Excerpt to read:
---
Spire Motorsports is an American auto racing organization competing in the NASCAR Cup Series. The team is a subsidiary of Spire Sports + Entertainment. In the Cup Series, the team currently fields two Chevrolet Camaro ZL1 teams: the No. 7 for Corey LaJoie and the No. 77 for Ty Dillon. In the Xfinity Series, the team fields the No. 77 Chevrolet Camaro part-time for Carson Hocevar. In the truck series, the team fields the No. 7 Chevrolet Silverado part-time for multiple drivers.

History
On December 4, 2018, Spire Sports + Entertainment announced they purchased their charter from the now-defunct Furniture Row Racing. At the same time, the team announced they will use the No. 77 and field Chevrolet Camaro ZL1s. FRR President Joe Garone joined the team to serve the same position.

The team, in its first year of operation, operated in the same shop as Premium Motorsports as part of an alliance with Premium owner Jay Robinson. However, Premium was sold to Rick Ware Racing in 2020, and the team operated out of the RWR shop until season's end. On August 11, 2020, Spire Motorsports purchased the assets of Leavine Family Racing, allowing them to expand to a two-car operation in 2021. Following the acquisition, the team moved their headquarters from Mooresville to the former shop of AK Racing in Concord, North Carolina. On October 7, it was announced that Spire Motorsports had secured a third charter which would be leased to Trackhouse Racing for the 2021 season. On December 10, it was reported that NASCAR on NBC analyst and former Hendrick Motorsports crew chief Steve Letarte will serve as a consultant for the team.
---
Source excerpt:
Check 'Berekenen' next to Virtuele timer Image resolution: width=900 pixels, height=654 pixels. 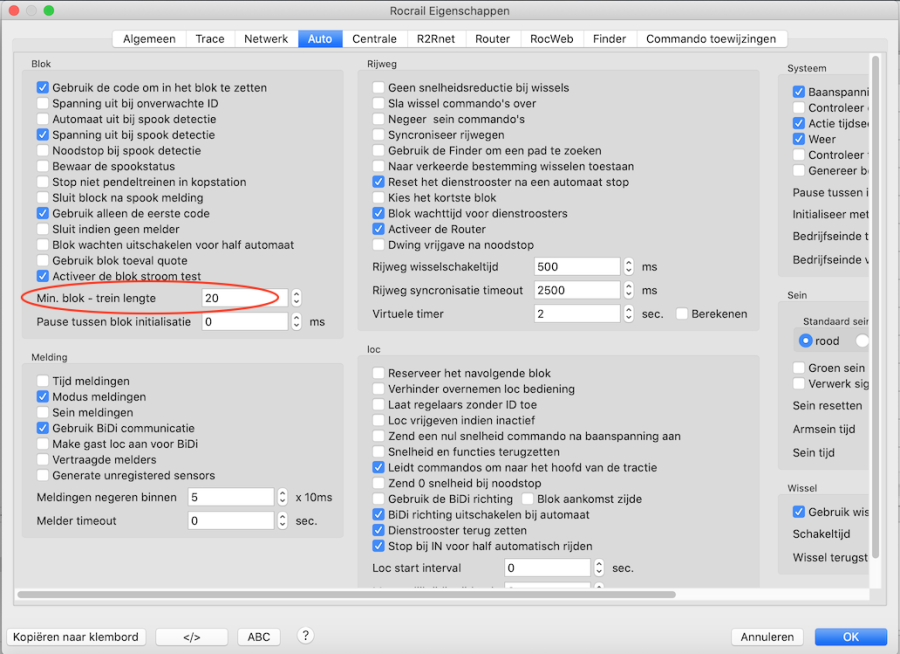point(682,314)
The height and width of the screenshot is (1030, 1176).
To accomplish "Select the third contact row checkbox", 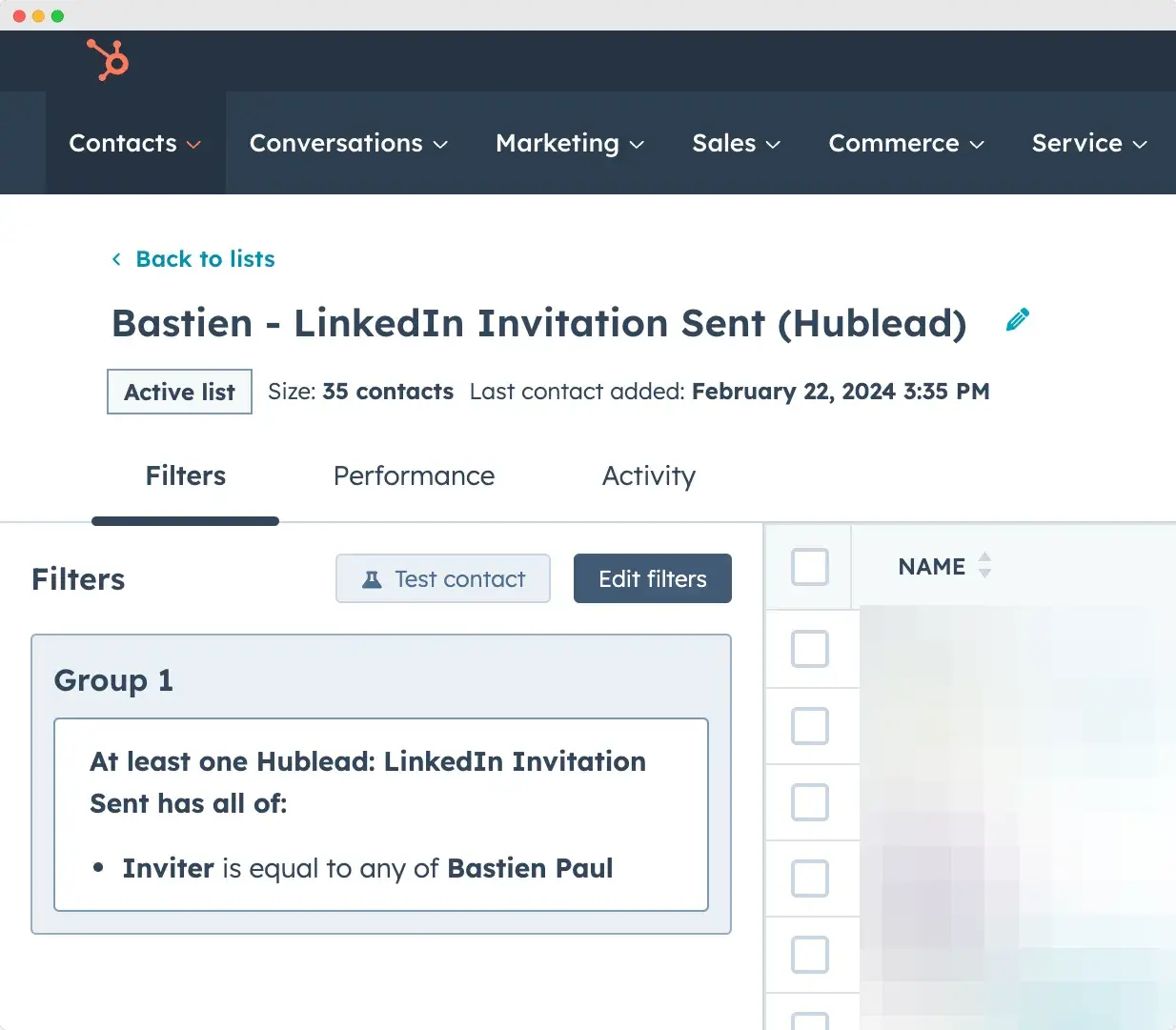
---
Job 1: Does each statement agree with the Spire Motorsports text? Answer yes or no for each and quote the text's deciding words. (a) Spire Sports + Entertainment bought its charter from Furniture Row Racing. (b) After acquiring Leavine Family Racing's assets, the team moved its headquarters to Mooresville. (c) A third charter was to be leased to Trackhouse Racing for the 2021 season.
Job 2: Can you resume the Spire Motorsports text right after its last sentence?
The lines are material separate from the Spire Motorsports text.

Final answer 1:
(a) Yes: "purchased their charter from the now-defunct Furniture Row Racing"
(b) No: "moved their headquarters from Mooresville to the former shop of AK Racing in Concord, North Carolina"
(c) Yes: "a third charter which would be leased to Trackhouse Racing for the 2021 season"

Final answer 2:
On June 18, 2021, it was announced that Spire had sold two charters (for the No. 77, and the one leased to Trackhouse Racing) to Kaulig Racing for the 2022 season. In the announcement, Spire's co-owners said, "We will continue to field the No. 7 with Corey LaJoie as a chartered entry in 2022. We remain committed to NASCAR and the Cup Series and we will continue to look for opportunities to grow and compete in the future." In 2022, Spire purchased Rick Ware Racing's No. 53 charter for the No. 77.

On November 23, 2021, Spire announced that they would field a team in the Camping World Truck Series in 2022, with Kevin Manion as Crew Chief and a to-be-determined schedule and driver line-up.

NASCAR Cup Series

Car No. 7 history 
Corey LaJoie (2021–present) 

On November 30, 2020, Spire Motorsports announced that Corey LaJoie signed a multi-year agreement with the team starting in 2021. In addition, the team selected the No. 7 with permission from Tommy Baldwin Racing to pay tribute to Alan Kulwicki and Geoff Bodine.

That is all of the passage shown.